While it is true that qualitative data cannot be used to estimate the numeric prevalence of concurrency in a given population, they do provide compelling evidence that this type of sexual partnering is common in southern and parts of east Africa [5, 22]. We have yet to find any qualitative studies examining concurrency in the region that did not find it to be common. And this qualitative evidence is consistent with various quantitative studies (particularly those using more appropriate and confidential methodologies than household-based ones like the DHS), such as the aforementioned one from Botswana, which found that 53% of those interviewed believed that their friends had more than one partner at a time [9], and the South African study, in which 40% of women believed their partners also had other female partners [9, 10]. Our thorough review of the existing data clearly indicates that such findings simply do not exist from other regions of the world to similarly indicate that concurrent partnering practices are anywhere near as common as in many parts of sub-Saharan Africa.

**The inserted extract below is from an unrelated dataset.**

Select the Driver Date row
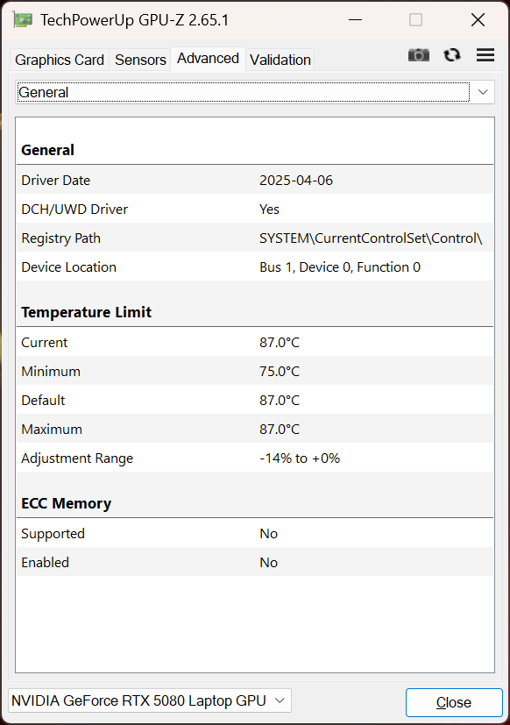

Improving Definitions and Measurements of Concurrency

Standardizing of definitions and improving methods of measuring concurrency has been a preoccupation of many researchers recently. These discussions are further along than what Lurie and Rosenthal imply. In order to address the need for improved data collection on concurrency, a consultation was recently held by the UNAIDS Reference Group on Estimates, Modeling and Projections, which proposed the following definition of concurrency: overlapping sexual partnerships where sexual intercourse with one partner occurs between two acts of intercourse with another partner [23]. The meeting also proposed, in order to improve the comparability of data, the following primary indicator: the percentage of women and men ages 15–49 reporting more than one ongoing sexual partnership at the point in time 6 months before the interview [23]. While there may still be some limitations to this measurement—particularly in terms of finding more accurate sources of data for this type of sensitive sexual behavior—we hope that this consensus definition and indicator will improve the accuracy and generalizablity of further research.

Conclusion

HIV prevention interventions should be based upon the best available evidence to effectively target the key drivers in a given epidemic. However, interventions cannot and should not wait until the perfect evidence base exists to move forward. The totality of evidence—from ethnographic and other qualitative sciences to appropriately designed and analyzed cohort and cross-sectional studies—do strongly suggest that concurrency is a key driver of the epidemics in southern and parts of east Africa. Further and more refined research will be useful to examine the role of concurrency in HIV transmission. In the meantime, it would be strange and indeed irresponsible for prevention programs to simply ignore the issue of concurrency, which a broad spectrum of key stakeholders (e.g. SADC and UNAIDS) has identified as a key driver of HIV in the high prevalence epidemics of Africa [1, 2]. If the international public health community were instead to wait for a “better understanding of the intricacies” of concurrency and resulting sexual networks, and strictly adhere to the scientific standards of evidence proposed by Lurie and Rosenthal, then only male circumcision and prevention of mother-to-child transmission interventions would be implemented for HIV prevention. This is clearly not an advisable approach to pursue.